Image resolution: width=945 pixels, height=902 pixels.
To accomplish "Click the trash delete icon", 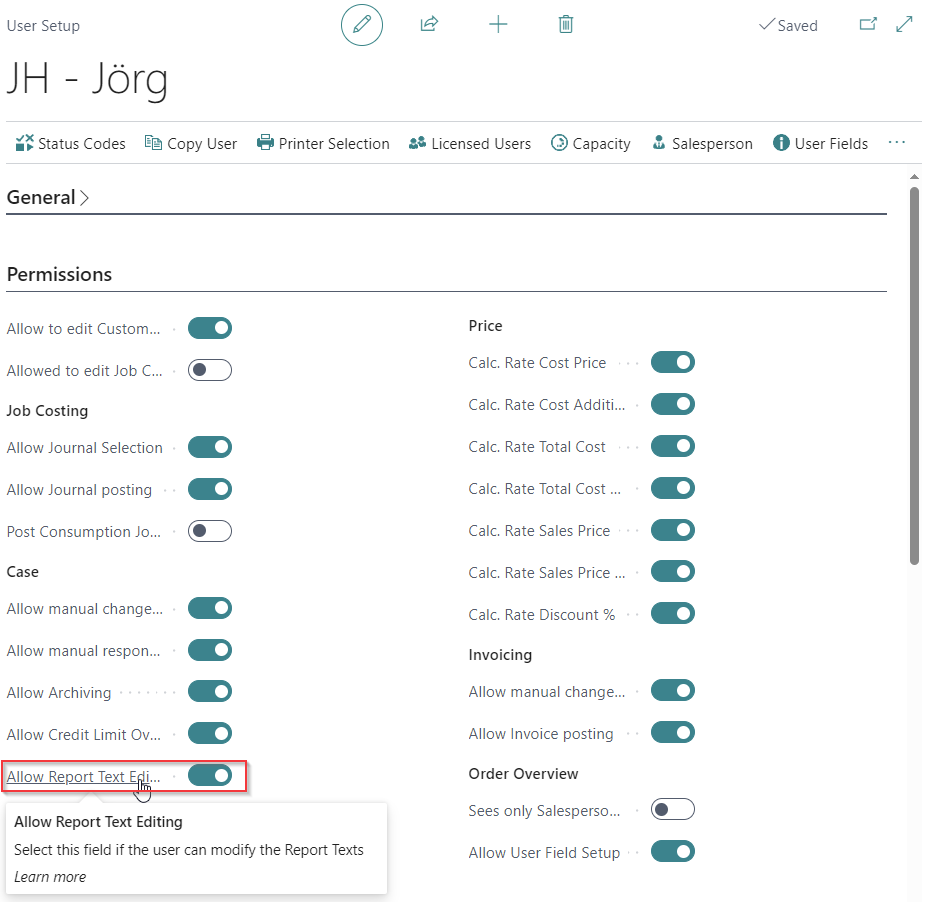I will [566, 25].
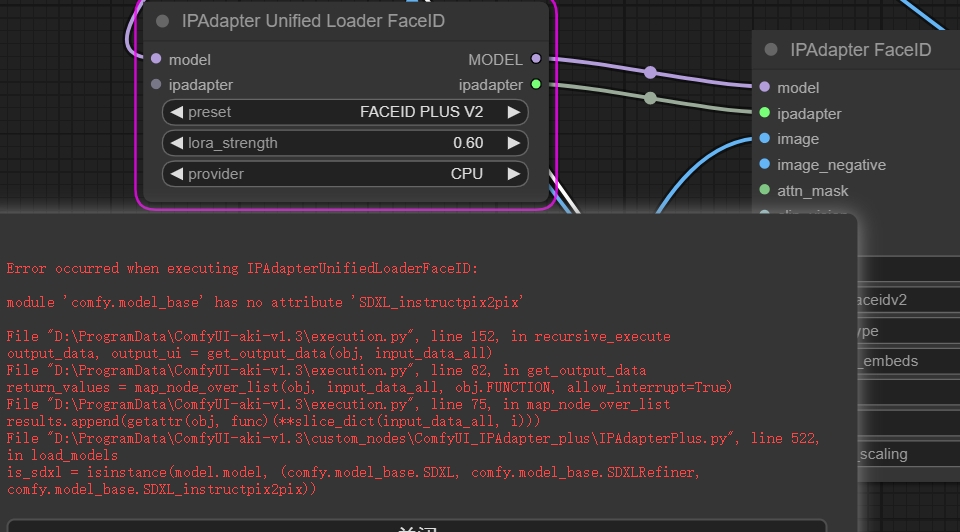
Task: Click the image input port on IPAdapter FaceID
Action: [x=765, y=139]
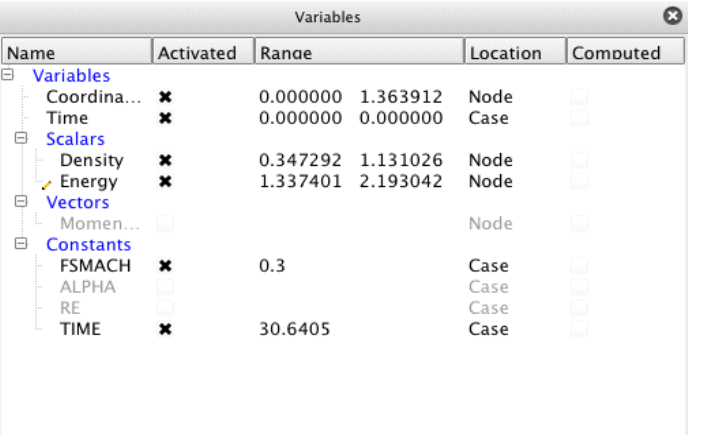Image resolution: width=726 pixels, height=435 pixels.
Task: Disable the FSMACH constant
Action: [166, 267]
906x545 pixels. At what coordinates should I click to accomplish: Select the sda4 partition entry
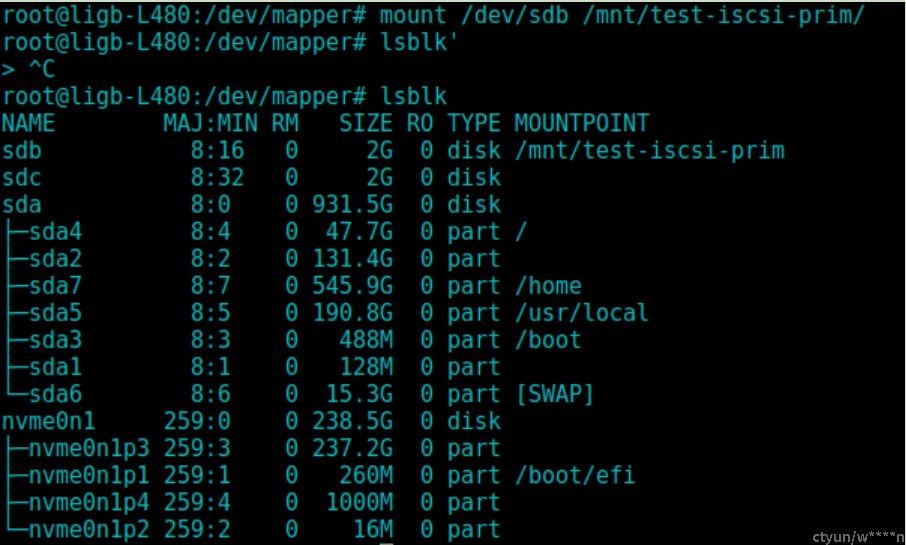pyautogui.click(x=55, y=232)
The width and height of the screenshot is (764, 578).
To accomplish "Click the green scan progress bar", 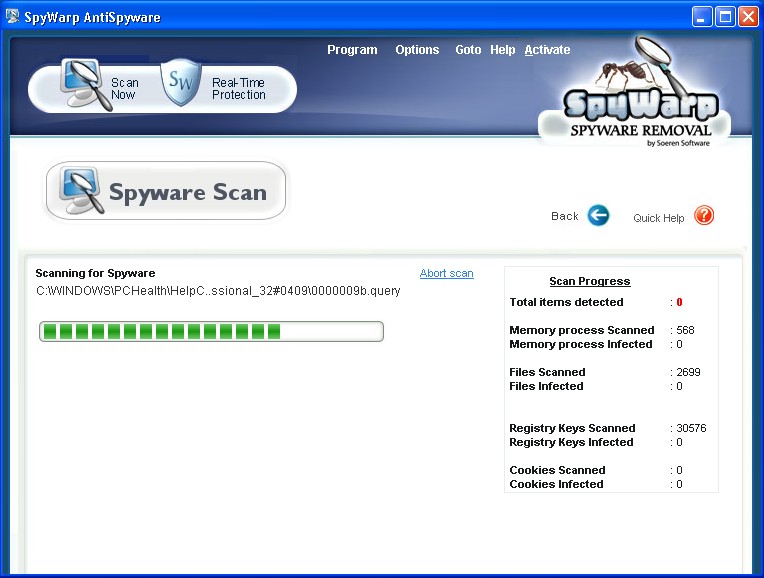I will pyautogui.click(x=211, y=331).
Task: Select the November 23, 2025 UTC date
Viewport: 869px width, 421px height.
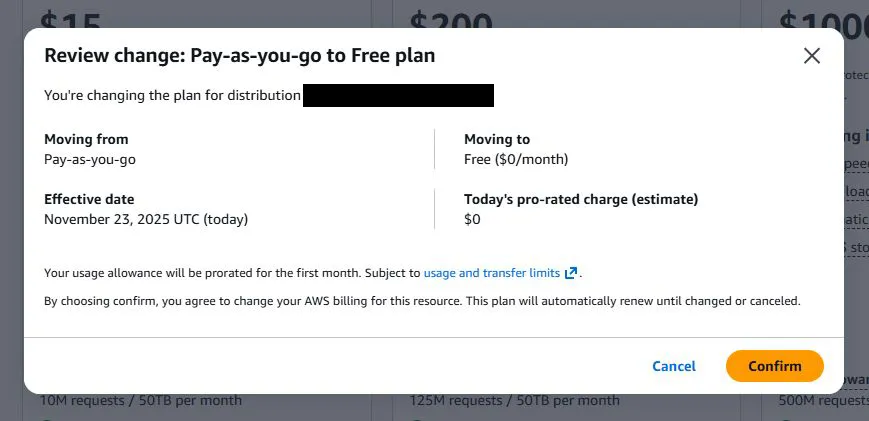Action: [x=146, y=219]
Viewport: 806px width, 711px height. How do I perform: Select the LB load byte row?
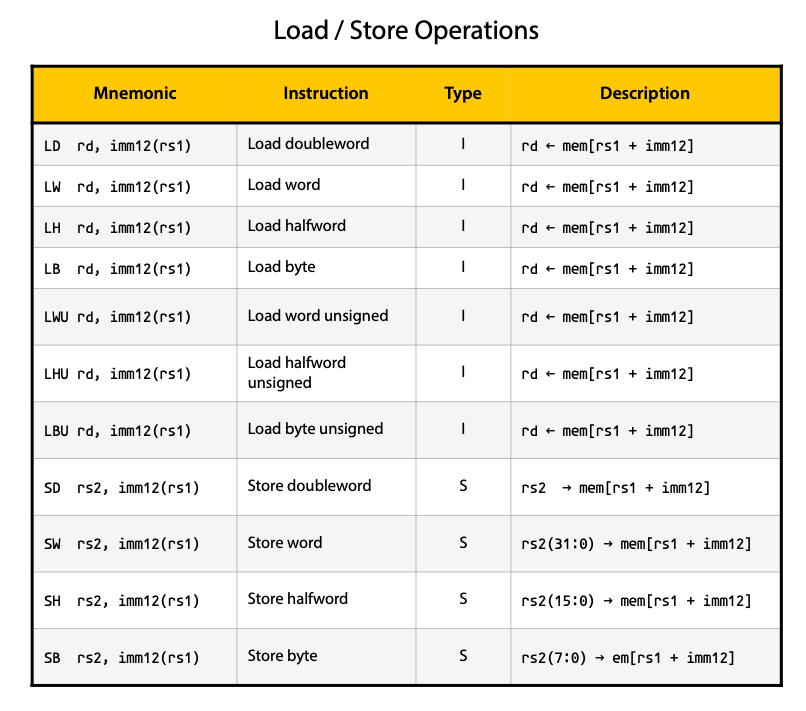pyautogui.click(x=135, y=268)
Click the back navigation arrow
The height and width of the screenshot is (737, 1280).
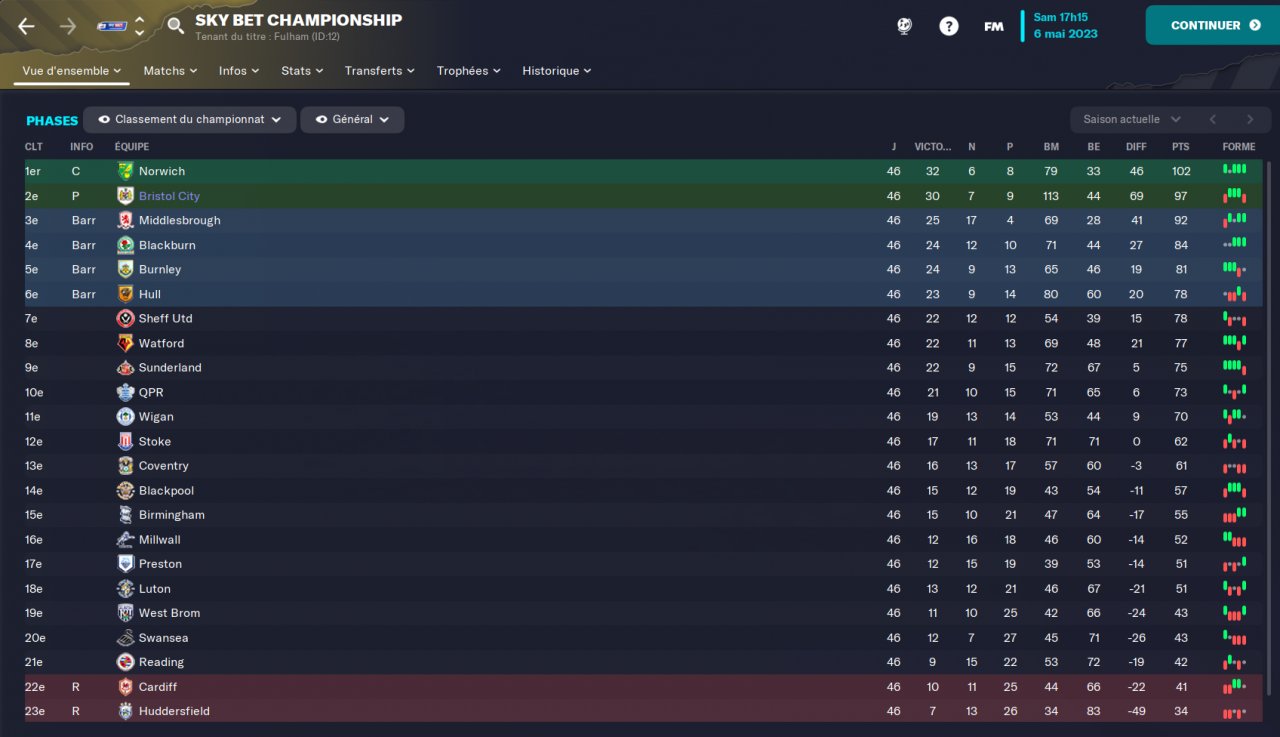(27, 26)
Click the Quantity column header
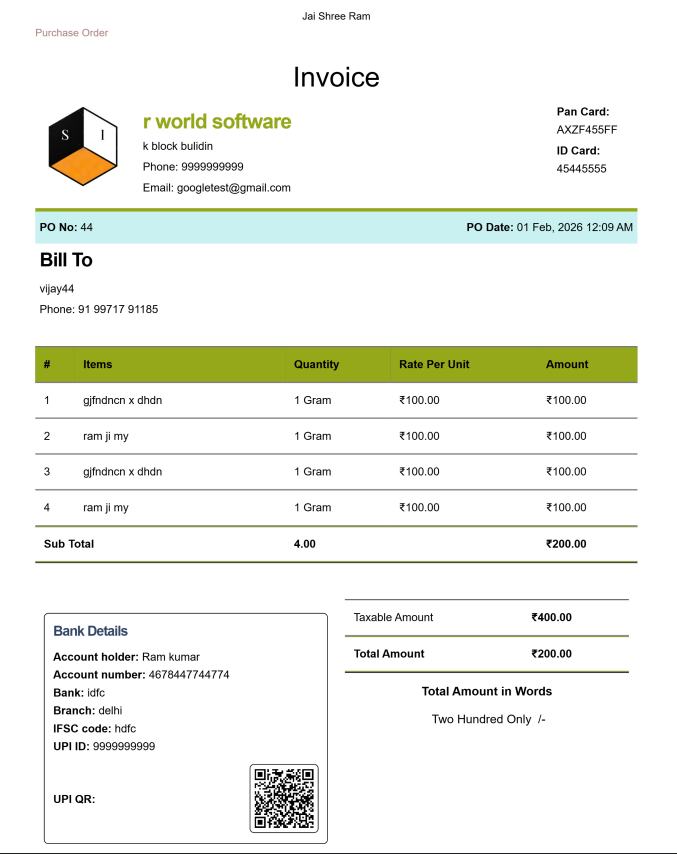The height and width of the screenshot is (854, 677). (x=316, y=364)
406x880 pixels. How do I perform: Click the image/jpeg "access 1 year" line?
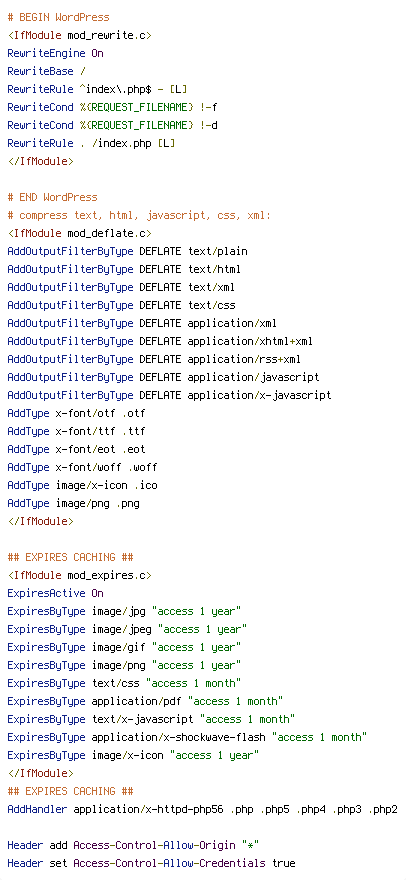click(x=127, y=629)
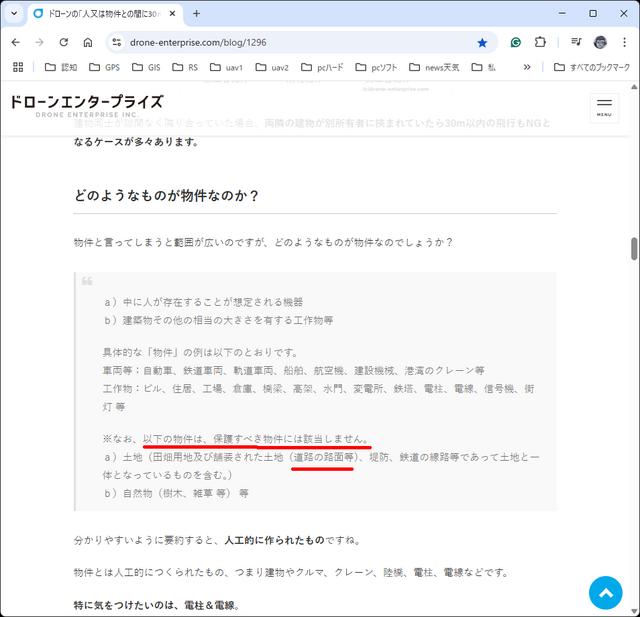Expand the tab search dropdown arrow
640x617 pixels.
click(x=14, y=14)
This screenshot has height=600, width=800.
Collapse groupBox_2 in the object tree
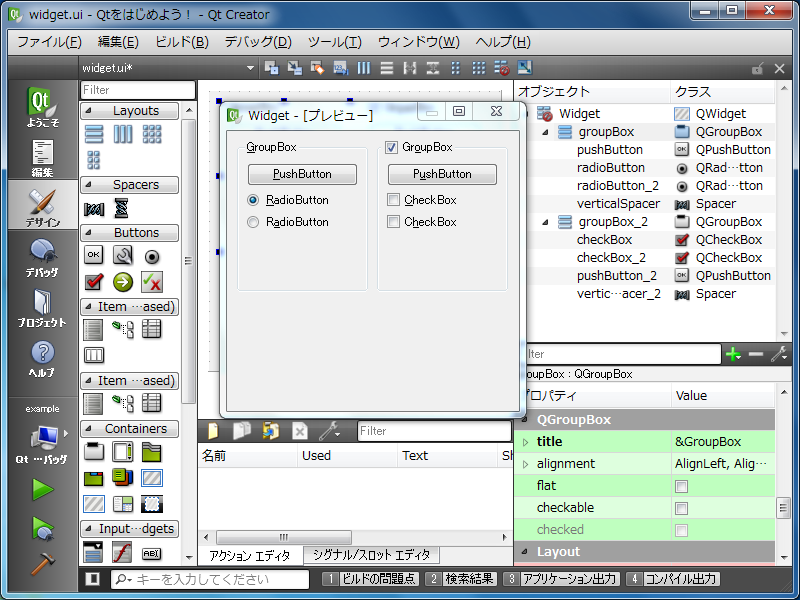(545, 222)
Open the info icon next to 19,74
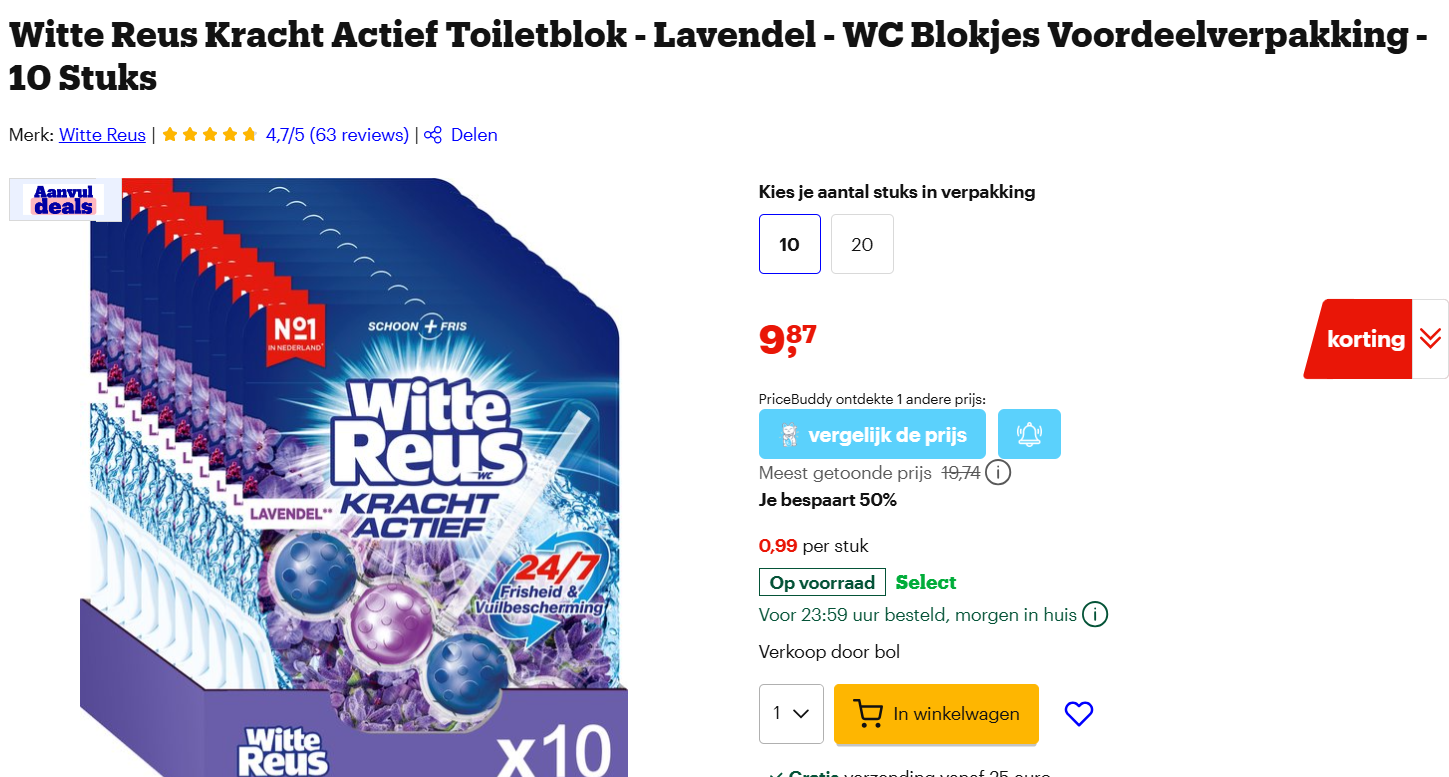Screen dimensions: 1449x777 point(997,473)
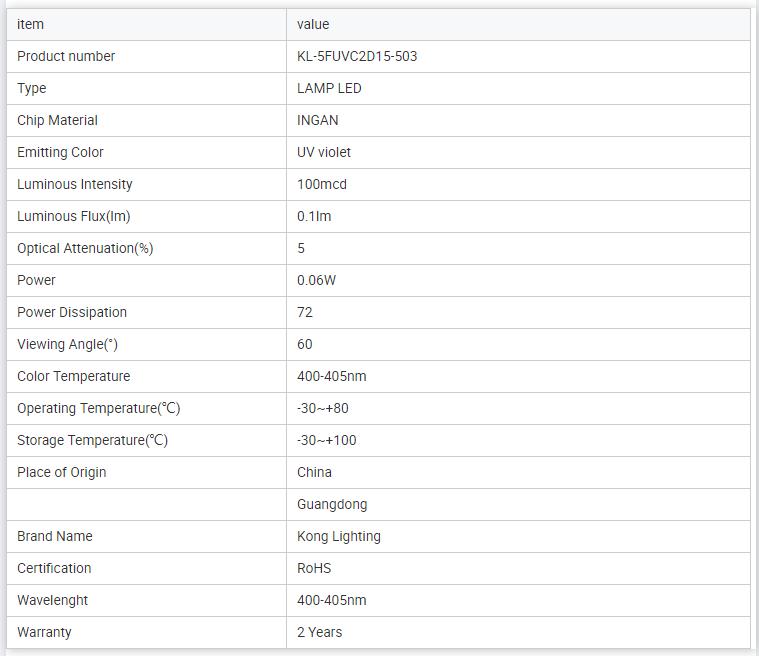This screenshot has height=656, width=759.
Task: Select the LAMP LED type value
Action: click(x=329, y=88)
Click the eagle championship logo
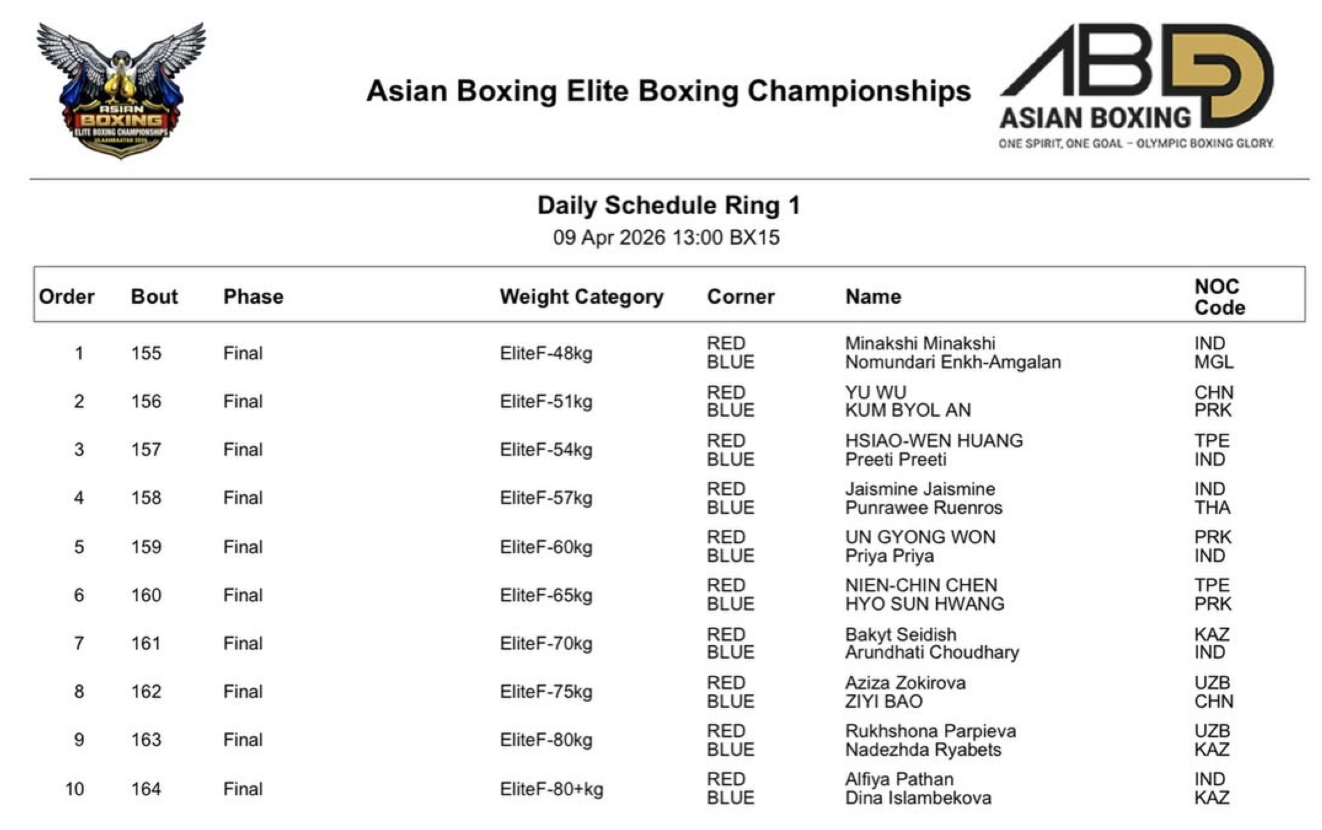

------------------------

> Exercise objective
Your copy should hold exactly and only the lines from the one containing "Click the Quantity column header" through the end of the material, inclusive, repeated word for word and without pictures.

> Response area
Click the Quantity column header
The height and width of the screenshot is (854, 677). (x=316, y=364)
406x880 pixels. How do I perform: Click the image/jpeg "access 1 year" line?
click(x=127, y=629)
Expand the tab search dropdown arrow
640x617 pixels.
click(x=14, y=14)
This screenshot has height=600, width=800.
Collapse groupBox_2 in the object tree
(545, 222)
Open the info icon next to 19,74
Screen dimensions: 1449x777 point(997,473)
This screenshot has height=656, width=759.
Task: Select the LAMP LED type value
Action: click(x=329, y=88)
Click the eagle championship logo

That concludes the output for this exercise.